Just to be clear, I'm writing the dissertation.
It's a particularly sexist genre, though not peculiarly sexist. Men in the academy in the western world for centuries have locked it down as a means of achieving the academic pinnacle and have often used it to lock women out.
When was the first dissertation written, and when was the first dissertation written by a woman?
Two different perspectives on the dissertation:
Do you see how the latter seeks to tell a story, her own story subjectively as a human being sexed female, and to open up what this genre can be if sexed more than male only?
The first is William Ewart Gladstone, from Gleanings of Past Years, 1843-78:
[N]o Oxford student has an adequate excuse for having failed to learn under the auspices of Aristotle. . . .

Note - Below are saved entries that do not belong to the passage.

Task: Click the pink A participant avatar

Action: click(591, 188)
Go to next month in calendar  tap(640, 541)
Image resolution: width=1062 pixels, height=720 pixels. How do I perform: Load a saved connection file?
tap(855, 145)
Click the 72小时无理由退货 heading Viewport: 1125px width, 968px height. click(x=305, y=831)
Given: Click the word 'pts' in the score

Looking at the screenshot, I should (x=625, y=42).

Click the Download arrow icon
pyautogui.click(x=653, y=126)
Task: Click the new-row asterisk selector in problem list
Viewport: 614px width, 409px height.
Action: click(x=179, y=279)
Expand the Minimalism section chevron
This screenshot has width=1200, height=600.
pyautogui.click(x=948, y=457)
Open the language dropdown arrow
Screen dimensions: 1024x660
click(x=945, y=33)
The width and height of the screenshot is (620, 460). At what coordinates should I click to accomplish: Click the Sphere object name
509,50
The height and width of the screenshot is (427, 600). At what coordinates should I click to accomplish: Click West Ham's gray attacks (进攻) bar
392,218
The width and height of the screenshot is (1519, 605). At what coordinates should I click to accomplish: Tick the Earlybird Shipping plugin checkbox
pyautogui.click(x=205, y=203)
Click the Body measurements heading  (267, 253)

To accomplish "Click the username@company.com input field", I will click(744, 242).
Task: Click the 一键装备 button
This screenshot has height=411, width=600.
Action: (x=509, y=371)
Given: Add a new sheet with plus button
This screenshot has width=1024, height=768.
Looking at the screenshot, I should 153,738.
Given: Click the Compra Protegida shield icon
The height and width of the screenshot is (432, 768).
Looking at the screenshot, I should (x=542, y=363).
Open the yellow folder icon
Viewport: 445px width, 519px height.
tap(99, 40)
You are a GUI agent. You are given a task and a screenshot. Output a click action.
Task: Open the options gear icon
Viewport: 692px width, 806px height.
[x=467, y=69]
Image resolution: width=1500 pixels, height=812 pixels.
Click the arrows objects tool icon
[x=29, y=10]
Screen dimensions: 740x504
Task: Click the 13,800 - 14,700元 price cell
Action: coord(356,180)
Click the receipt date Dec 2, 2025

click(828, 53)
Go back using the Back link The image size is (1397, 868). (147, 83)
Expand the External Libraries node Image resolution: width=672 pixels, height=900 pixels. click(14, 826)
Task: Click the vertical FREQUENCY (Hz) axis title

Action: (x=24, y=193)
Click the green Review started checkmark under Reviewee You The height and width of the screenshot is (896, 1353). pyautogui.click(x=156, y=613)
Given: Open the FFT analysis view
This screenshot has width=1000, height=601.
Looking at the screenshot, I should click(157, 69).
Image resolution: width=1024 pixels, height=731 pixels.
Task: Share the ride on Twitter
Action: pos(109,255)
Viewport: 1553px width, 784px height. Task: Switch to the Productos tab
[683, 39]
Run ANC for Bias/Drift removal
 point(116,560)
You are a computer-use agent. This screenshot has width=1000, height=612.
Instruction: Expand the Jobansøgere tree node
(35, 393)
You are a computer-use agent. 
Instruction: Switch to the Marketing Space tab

A speech of two hours is often heard with less wandering of mind, than a sermon of thirty minutes; and that by men whose hearts are interested in the subject of the sermon, to a degree infinitely exceeding their care for that of the speech. But the sermon is
a dissertation, and does violence to nature in the effort to be more like what Nature prompts. An essay may, indeed, be of such surpassing excellence, as to be heard with unbroken interest throughout; but the mass of the essays of a body of fifteen thousand men never can. We long for more than mere amendments in detail. Our need is for the introduction, or the general prevalence, of a new idea as the proper basis of preaching.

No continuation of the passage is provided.